→ **Provided data**
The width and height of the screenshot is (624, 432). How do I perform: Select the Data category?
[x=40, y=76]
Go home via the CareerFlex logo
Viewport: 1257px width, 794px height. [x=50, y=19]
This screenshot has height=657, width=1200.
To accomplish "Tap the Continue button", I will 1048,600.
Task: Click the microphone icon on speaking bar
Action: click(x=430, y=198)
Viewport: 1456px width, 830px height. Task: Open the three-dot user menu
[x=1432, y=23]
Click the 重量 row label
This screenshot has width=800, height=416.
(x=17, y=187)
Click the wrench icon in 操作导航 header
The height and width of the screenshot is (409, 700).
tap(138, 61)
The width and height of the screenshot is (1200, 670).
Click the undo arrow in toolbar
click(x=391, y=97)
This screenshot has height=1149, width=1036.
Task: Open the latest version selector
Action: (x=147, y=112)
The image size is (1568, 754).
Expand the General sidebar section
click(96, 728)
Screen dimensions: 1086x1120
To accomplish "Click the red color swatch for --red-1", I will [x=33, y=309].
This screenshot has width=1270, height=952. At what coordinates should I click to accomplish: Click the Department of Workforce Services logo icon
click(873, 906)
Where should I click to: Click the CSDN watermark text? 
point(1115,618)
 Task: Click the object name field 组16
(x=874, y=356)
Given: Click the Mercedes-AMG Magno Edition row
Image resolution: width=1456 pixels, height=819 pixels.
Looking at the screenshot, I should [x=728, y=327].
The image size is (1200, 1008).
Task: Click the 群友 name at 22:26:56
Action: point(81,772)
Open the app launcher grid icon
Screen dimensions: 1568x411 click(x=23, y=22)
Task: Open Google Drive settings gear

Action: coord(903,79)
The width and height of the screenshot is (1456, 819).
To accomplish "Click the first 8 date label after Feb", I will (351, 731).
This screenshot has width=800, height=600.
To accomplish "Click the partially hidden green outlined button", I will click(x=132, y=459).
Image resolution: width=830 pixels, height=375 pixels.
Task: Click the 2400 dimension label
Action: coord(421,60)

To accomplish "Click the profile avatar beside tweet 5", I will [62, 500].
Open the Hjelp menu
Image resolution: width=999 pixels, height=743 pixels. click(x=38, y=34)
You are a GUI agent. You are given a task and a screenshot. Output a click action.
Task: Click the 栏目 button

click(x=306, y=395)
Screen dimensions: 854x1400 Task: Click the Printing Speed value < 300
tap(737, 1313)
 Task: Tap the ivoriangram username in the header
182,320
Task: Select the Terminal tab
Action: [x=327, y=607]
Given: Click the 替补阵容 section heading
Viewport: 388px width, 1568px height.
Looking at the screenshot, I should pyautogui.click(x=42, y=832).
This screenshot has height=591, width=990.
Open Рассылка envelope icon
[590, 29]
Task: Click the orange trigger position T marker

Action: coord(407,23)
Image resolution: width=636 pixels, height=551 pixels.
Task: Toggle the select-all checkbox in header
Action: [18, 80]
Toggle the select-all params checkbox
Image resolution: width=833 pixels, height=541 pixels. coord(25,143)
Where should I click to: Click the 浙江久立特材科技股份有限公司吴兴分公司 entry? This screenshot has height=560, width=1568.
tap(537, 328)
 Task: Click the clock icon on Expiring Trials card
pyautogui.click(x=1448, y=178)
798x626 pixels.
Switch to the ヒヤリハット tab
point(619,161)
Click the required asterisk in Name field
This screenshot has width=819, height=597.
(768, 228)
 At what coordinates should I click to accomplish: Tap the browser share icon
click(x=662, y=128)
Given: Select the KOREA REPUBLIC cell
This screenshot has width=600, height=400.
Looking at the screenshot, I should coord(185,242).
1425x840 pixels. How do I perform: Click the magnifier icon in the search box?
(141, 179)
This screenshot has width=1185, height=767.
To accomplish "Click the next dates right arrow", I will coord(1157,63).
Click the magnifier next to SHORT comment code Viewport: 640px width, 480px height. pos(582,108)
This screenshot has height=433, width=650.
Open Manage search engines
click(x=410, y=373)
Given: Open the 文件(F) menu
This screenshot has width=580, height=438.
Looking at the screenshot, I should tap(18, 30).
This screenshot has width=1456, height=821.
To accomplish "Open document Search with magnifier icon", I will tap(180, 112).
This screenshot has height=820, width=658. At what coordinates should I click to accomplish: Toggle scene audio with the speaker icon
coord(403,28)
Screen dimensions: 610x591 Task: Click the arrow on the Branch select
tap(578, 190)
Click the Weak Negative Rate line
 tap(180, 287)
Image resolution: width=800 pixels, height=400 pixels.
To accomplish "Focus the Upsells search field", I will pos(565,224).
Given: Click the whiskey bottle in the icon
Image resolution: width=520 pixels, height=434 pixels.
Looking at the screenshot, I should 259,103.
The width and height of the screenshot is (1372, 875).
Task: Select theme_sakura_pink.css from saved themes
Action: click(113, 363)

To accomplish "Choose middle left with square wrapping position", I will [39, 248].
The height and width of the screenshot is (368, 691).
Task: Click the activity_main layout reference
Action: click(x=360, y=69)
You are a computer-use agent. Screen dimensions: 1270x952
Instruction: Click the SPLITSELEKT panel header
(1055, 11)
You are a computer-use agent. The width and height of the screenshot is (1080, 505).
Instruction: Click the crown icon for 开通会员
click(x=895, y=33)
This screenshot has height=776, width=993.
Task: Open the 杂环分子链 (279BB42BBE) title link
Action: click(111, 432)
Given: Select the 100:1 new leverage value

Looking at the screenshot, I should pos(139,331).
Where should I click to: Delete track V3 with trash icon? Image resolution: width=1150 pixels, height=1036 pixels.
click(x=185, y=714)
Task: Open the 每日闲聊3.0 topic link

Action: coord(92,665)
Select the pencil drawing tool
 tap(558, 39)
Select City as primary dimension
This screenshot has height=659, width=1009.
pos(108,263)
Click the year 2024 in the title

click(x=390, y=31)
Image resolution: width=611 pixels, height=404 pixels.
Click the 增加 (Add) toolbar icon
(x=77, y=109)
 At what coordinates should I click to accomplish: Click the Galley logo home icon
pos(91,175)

→ **Problem requirements**
Copy the items above verbatim, starting at the line that contains "Screen dimensions: 854x1400" and ending at the line that contains "should pyautogui.click(x=42, y=832).", with both of those lines included.

→ **Task result**
Screen dimensions: 854x1400 Task: Click the Printing Speed value < 300
tap(737, 1313)
 Task: Tap the ivoriangram username in the header
182,320
Task: Select the Terminal tab
Action: [x=327, y=607]
Given: Click the 替补阵容 section heading
Viewport: 388px width, 1568px height.
Looking at the screenshot, I should pyautogui.click(x=42, y=832).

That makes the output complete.